The court has drawn a distinction between governments’ aggressively backing religious messages on their own properties and the mere presence of a religious object on government property. The crucial question for courts is whether the government is actively facilitating or sponsoring the religious content of the message. It is all about context, which should not be very surprising. Most establishment clause cases are determined by context. In the end, the results are a matter of common sense rather than abstract theory.
The practical impact of these decisions is that challenges to antique plaques or monuments placed on government property will be dismissed, while those cases involving a contemporary government pushing the Ten Commandments’ religious message will continue their journeys through the courts.
In his dissent in the Kentucky case Scalia fails to live up to his typical brilliance. He defines the debate over the Ten Commandments just as it has been defined in the political arena, where there has been a persistent cry that the rule against prayer in public schools and the challenges to “under God” in the Pledge of Allegiance and the display of the Ten Commandments on government property amount to “hostility” to religion in “the public square.” This is specious reasoning.

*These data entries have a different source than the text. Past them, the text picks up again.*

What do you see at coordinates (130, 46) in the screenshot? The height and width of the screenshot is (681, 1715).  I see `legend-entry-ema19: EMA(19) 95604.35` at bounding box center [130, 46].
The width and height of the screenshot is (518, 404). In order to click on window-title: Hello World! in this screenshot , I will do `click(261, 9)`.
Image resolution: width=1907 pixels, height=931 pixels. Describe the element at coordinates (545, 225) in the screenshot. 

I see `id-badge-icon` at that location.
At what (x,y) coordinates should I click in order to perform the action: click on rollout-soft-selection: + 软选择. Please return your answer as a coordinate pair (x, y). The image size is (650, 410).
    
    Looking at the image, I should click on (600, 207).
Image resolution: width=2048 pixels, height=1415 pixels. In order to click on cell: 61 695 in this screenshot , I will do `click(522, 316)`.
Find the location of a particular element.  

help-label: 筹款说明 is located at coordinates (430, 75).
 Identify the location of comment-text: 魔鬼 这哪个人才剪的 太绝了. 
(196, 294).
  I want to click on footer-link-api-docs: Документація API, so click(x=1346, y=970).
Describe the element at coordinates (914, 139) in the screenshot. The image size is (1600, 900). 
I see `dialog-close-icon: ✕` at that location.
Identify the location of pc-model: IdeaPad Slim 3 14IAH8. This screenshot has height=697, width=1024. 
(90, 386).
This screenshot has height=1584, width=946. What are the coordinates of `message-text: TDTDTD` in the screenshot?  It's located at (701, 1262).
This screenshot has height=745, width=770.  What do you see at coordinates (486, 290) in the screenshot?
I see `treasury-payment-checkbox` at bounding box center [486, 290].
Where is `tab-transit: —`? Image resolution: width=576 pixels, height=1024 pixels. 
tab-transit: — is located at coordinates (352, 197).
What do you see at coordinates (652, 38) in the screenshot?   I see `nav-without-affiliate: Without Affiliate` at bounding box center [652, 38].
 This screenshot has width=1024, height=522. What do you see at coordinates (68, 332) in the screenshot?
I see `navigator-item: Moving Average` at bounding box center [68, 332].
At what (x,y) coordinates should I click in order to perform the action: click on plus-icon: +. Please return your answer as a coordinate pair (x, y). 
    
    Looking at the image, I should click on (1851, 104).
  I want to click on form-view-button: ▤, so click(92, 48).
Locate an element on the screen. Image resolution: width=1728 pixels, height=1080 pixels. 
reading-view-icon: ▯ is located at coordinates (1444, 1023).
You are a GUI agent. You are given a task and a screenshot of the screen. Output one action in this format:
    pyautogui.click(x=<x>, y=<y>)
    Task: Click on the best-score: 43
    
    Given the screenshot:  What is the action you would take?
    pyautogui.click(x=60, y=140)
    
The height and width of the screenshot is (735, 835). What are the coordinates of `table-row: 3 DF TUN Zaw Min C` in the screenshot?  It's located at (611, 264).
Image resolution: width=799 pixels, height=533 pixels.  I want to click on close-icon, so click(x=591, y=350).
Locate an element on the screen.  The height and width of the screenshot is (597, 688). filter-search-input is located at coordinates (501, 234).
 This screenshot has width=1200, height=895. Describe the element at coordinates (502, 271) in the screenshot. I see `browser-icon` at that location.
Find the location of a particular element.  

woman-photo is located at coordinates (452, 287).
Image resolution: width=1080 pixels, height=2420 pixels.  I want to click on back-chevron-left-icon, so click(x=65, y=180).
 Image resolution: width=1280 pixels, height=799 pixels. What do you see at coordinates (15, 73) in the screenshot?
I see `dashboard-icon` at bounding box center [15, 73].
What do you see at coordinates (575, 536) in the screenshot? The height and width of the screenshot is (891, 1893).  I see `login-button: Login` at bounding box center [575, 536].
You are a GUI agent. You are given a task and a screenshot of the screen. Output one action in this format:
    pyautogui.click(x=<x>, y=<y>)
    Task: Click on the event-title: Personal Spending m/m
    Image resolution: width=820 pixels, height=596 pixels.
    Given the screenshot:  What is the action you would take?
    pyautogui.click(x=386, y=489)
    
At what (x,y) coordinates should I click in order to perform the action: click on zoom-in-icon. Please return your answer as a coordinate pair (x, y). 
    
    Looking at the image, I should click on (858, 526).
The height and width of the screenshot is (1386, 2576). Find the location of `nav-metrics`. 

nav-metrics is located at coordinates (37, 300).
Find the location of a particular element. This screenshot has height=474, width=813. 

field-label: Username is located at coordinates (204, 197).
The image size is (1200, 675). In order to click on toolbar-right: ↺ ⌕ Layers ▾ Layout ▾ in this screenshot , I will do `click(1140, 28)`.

The “public square” is that space where Americans meet to exchange views—in the media, on the Internet and in all the places where people meet. This space is on private property 99.9 percent of the time, and it is filled with religious messages of all kinds. There may be voices in that public square that disapprove of some messages from some religious believers, but that does not mean the square is hostile to religion. The Commandments cases dealt not with the public square, but rather with government-sponsored speech on government, not private, property.
To say that the court’s establishment clause decisions are “hostile” to religion because they remove religion from the “public square” is the sort of hyperbole one might expect from interest group lobbyists. It falls well below the standard of a Supreme Court justice.
O’Connor, who has often been a swing vote in establishment clause cases, voted to find both displays unconstitutional. She said each display sent an unmistakably religious message because of the Commandments’ clear religious content.
In cases involving the public display of Christian crèches, O’Connor had introduced the doctrine that government may not “endorse” a particular religious viewpoint (which captures the spirit of the Ten Commandments decisions). Therefore, a solitary crèche on a courthouse interior stairway was deemed unconstitutional, because, in her words, it “conveys a message to nonadherents of Christianity that they are not full members of the political community, and a corresponding message to Christians that they are favored members of the political community.” But the case of a crèche coupled with secular symbols of the holiday season in a park in a city’s commercial district, and the case of a city’s display of a menorah, a Christmas tree and a sign saluting liberty were not deemed unconstitutional.
The Ten Commandments cases rest in no small part on O’Connor’s understanding of the establishment clause. These cases also underscore O’Connor’s pivotal role in defending no-establishment principles. Were her vote to be displaced by someone whose views on the establishment clause are closer to Scalia’s, the barriers to full-scale government support of particular religious messages could fall to the wayside.
It is difficult to predict how John Roberts, Bush’s appointee to fill O’Connor’s seat, will address establishment cases. If one examines his work in the (first) Bush and Reagan administrations, it would appear that he will be closer to Scalia. But in those cases he took his positions on behalf of clients. He has so far held his personal views close to the vest.